Motion graphics artist Jonathan Winbush‘s video tutorial on rendering OpenVDB files inside Unreal Engine using the free plugin developed by Eidos-Montréal senior R&D graphics engineer Thibault Lambert.


Eidos-Montréal has released a free plugin for importing and rendering OpenVDB files in Unreal Engine 5.

It supports both static VDB files and animated VDB sequences, and connects to Unreal’s Sequencer and Niagara toolsets, making it possible to play back volumetric effects like explosions, smoke or clouds in-game.

In addition, VFX and visualisation artists can use it to render OpenVDB files offline using Unreal’s path tracer.

The plugin was originally released earlier this year, but continues to receive regular updates, with the recent 0.5 release adding the option to animate static VDBs via volume displacement.

Unofficial plugin fixes Unreal Engine’s lack of OpenVDB support
The plugin, which was developed by Thibault Lambert, senior R&D graphics engineer at the game developer’s new research offshoot Eidos-Sherbrooke, doesn’t seem to have an official name.

However, in his tweet thread announcing the release, Lambert uses the hashtag UnrealVDB, so that’s what’s we’re calling it here.

Although the plugin began as part of Lambert’s own efforts to learn Unreal Engine, and is still described as experimental, it actually fills quite a significant hole in Unreal Engine’s feature set.

While most offline DCC applications now support the OpenVDB format as a convenient way to exchange volumetric assets like clouds or smoke, it isn’t yet widely supported in real-time tools like game engines.

For game developers, UnrealVDB makes it possible to import VDB files generated by fluid simulation tools like EmberGen directly into Unreal Engine, rather than having to render the simulations to flipbooks.

And for VFX and visualization artists, it makes it possible to use Unreal Engine as an alternative renderer for OpenVDB files generated in offline tools like Houdini, Blender or Cinema 4D.

Visualise OpenVDBs in the Unreal viewport, or render them with the path tracer
Once an OpenVDB file has been imported into the Unreal Editor, UnrealVDB automatically converts it to NanoVDB, Nvidia’s GPU-friendly simplified representation of OpenVDB data.

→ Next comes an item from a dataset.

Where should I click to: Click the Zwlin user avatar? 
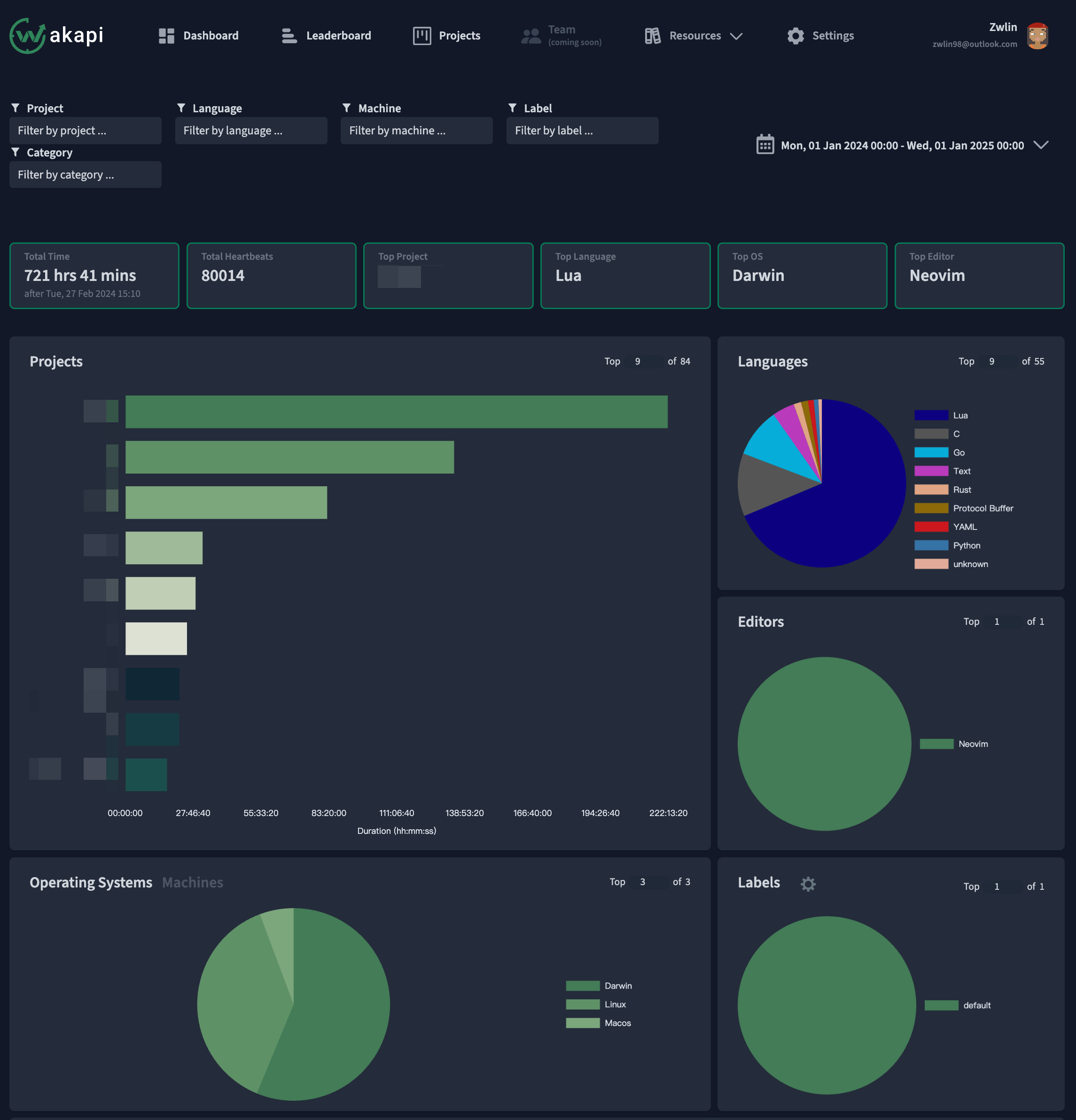click(1037, 36)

(You can also import NanoVDB files directly, although we aren’t aware of many tools that generate them.)

The plugin supports two of OpenVDB’s grid classes: LevelSets, which behave like regular polygonal meshes, and FogVolumes, which behave like… well, volumes, and are more computationally expensive to render.

In-game, the look of VDB assets can be controlled via volume materials: the plugin comes with a set of example materials.

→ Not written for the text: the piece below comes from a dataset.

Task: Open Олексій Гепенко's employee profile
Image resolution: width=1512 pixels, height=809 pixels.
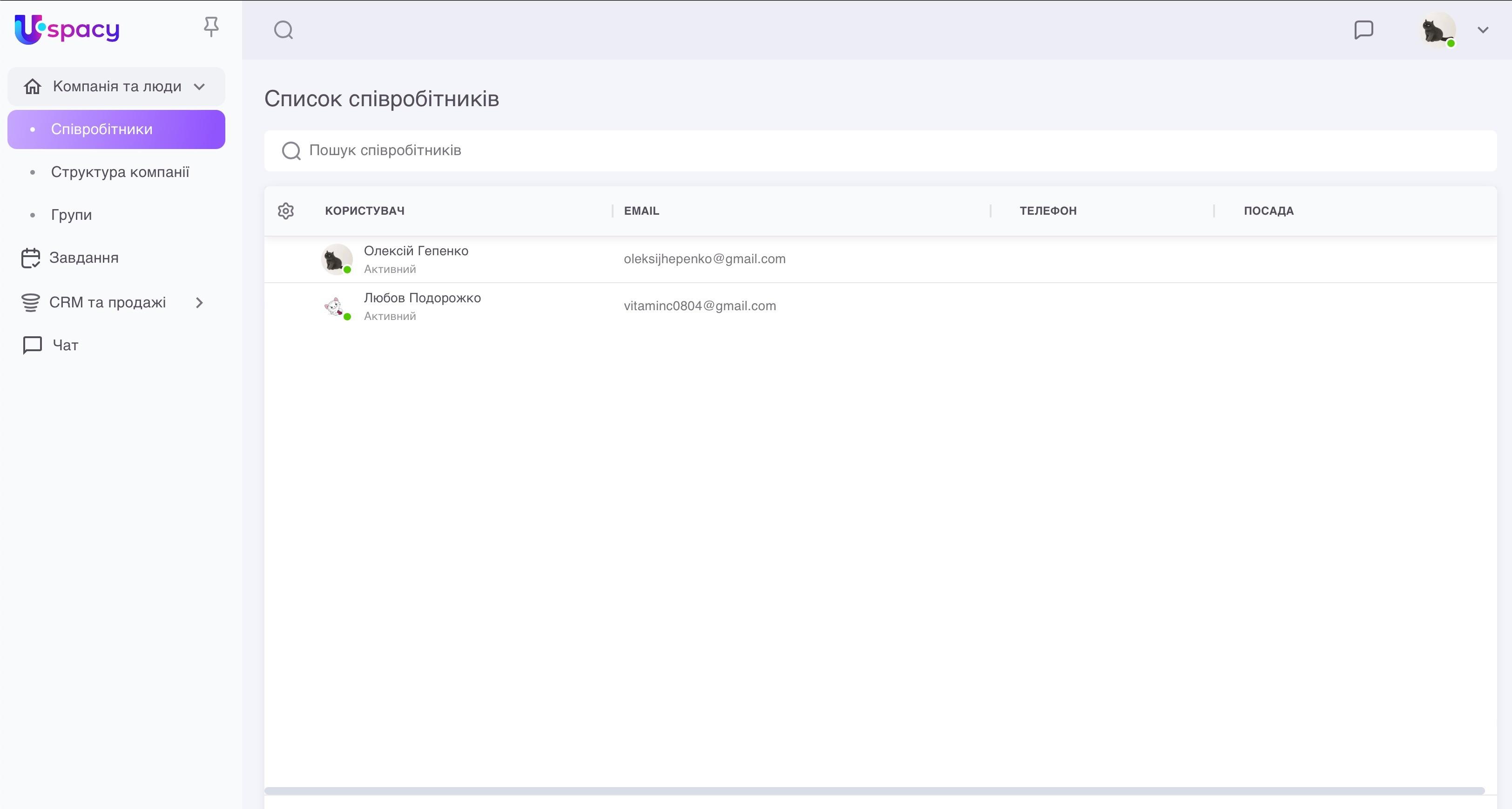Action: coord(416,252)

The plugin also has a principled mode, inspired by the principled shading model adopted in many offline renderers, which can be used for final-quality rendering using Unreal Engine’s path tracer.

Integrates with the Sequencer cinematics editor and Niagara particle system
For game developers, UnrealVDB also connects to Unreal Engine’s Sequencer and Niagara toolsets, the latter enabling Unreal Engine’s native particle effects system to sample VDB volumes.

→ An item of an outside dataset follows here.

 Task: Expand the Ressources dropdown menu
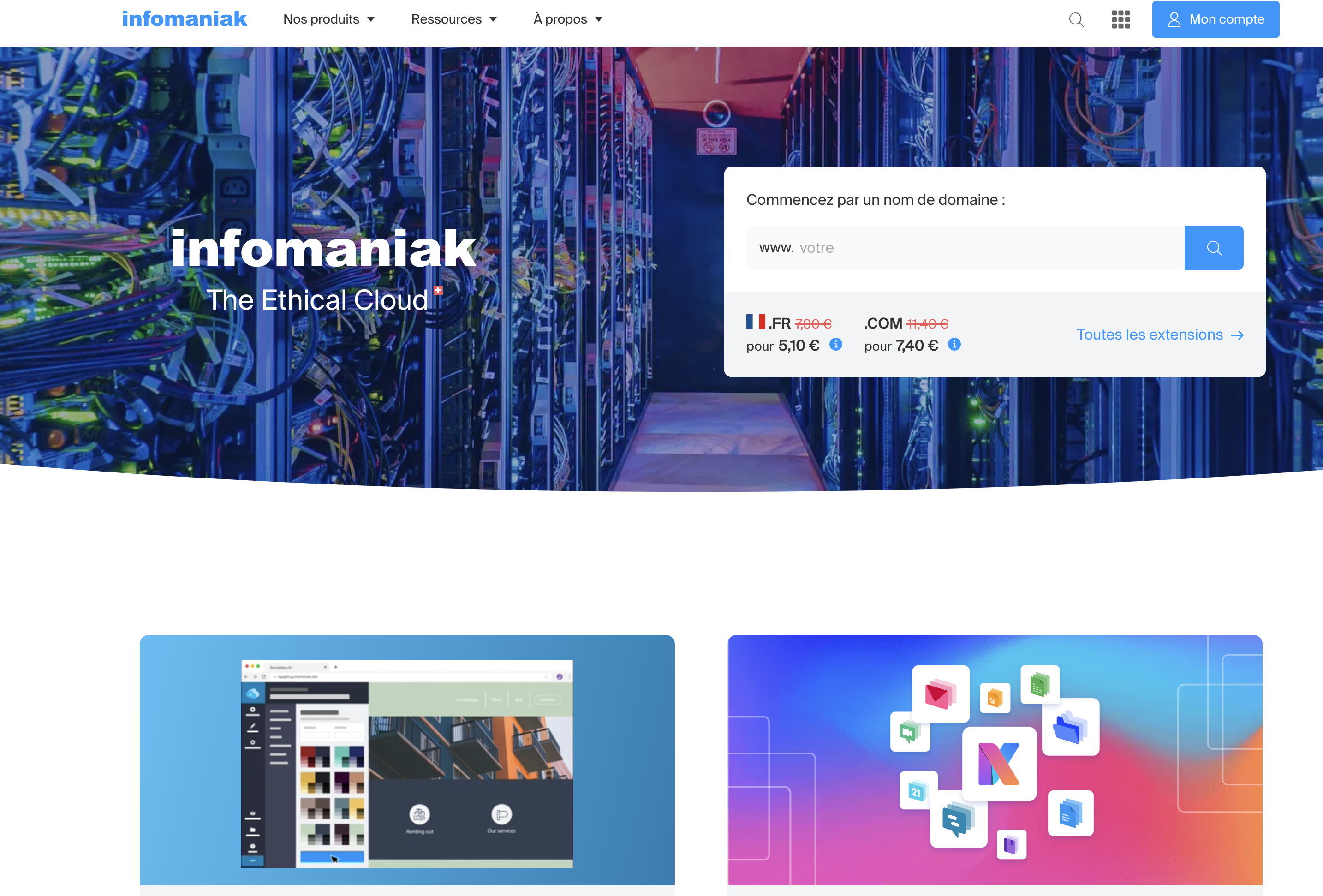(454, 19)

To improve performance in-game, users can also bake VDBs to volume textures, either offline or at runtime.



New in version 0.5: support for animated displacement in the volume material
The plugin also continues to get regular updates, with version 0.5, the latest major release, adding support for displacement in the volume material.

The change makes it possible to add motion to static VDBs via animated displacement, as shown above.

Licensing and system requirements
UnrealVDB is compatible with Unreal Engine 5.0+ running on Windows only. The source code is available under an open-source Apache 2.0 licence, or you can download the compiled plugin from GitHub.